Des mémoires à solliciter.

Où sont tous les adultes qui ont vécu ces résorptions violentes en 1966 et 1967, et qui ont aujourd’hui soixante dix ans ou plus ? Ou sont leurs enfants qui revenaient de l’école, pour trouver que la police avait rasé leur quartier, brûlé leur baraque, écrasé la voiture du papa a coups de bulldozers ? Leur mémoire n’a-t-elle rien à nous apprendre, leur parole ne devrait-elle pas être entendue, pour éviter les pleurs, les cris, la douleur que l’on nous montre aujourd’hui à la télé ? Les vieux, surtout lorsque leur existence a traversé des situations de cet ordre, ne seraient-ils pas quelquefois les mieux placés pour rappeler les règles les plus élémentaires du respect des droits de l’homme ? Nous devrions avoir la passion de recueillir leurs témoignages, car ils se rendraient compte ainsi que tout ce qu’ils ont enduré peut servir à éclairer l’avenir. Il n’y a pas de déshonneur à tirer un enseignement de ce qu’ont vécu les générations qui nous précèdent. Dans d’autres continents comme l’Afrique et certains pays d’Asie, les anciens ont une place prépondérante dans la transmission de la culture, de la foi, de l’histoire. Nos sociétés industrialisées ont recherché le progrès, le développement, l’évolution, et ont redouté de se laisser figer dans le passé et la tradition ; c’était sans aucun doute justifié, mais il faut maintenant trouver un nouvel équilibre entre les générations. A quoi cela sert-il de prolonger l’espérance de vie au-delà de quatre-vingt ans, si c’est pour multiplier les mouroirs et autres parcages de vieux à qui l’on refuse la dignité et la raison d’être ? Quand les jeunes et les vieux ont des choses à se dire, des bouts de chemin à parcourir ensemble, la vie n’est-elle pas plus douce ?

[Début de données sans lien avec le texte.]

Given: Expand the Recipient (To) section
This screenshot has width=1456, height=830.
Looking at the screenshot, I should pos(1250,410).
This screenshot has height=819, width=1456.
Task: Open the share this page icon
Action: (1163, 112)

1 Cf Germaine, Maryvonne Caillaux, éd. Quart Monde, 2003, 64 pages.

1 Cf Germaine, Maryvonne Caillaux, éd. Quart Monde, 2003, 64 pages.

Francine de la Gorce

D’origine belge, Francine de la Gorce, une des premières volontaires d’Atd Quart Monde, a exercé diverses responsabilités au sein de ce mouvement. Auteur de plusieurs livres sur l’histoire d’Atd Quart Monde : L’espoir gronde, 1992, 256 pages et Un peuple se lève, 1995, 326 pages, éd. Quart Monde ; Prier 15 jours avec le Père Joseph Wresinski, éd. Nouvelle Cité, 2000, 125 pages., elle prépare actuellement d’autres ouvrages.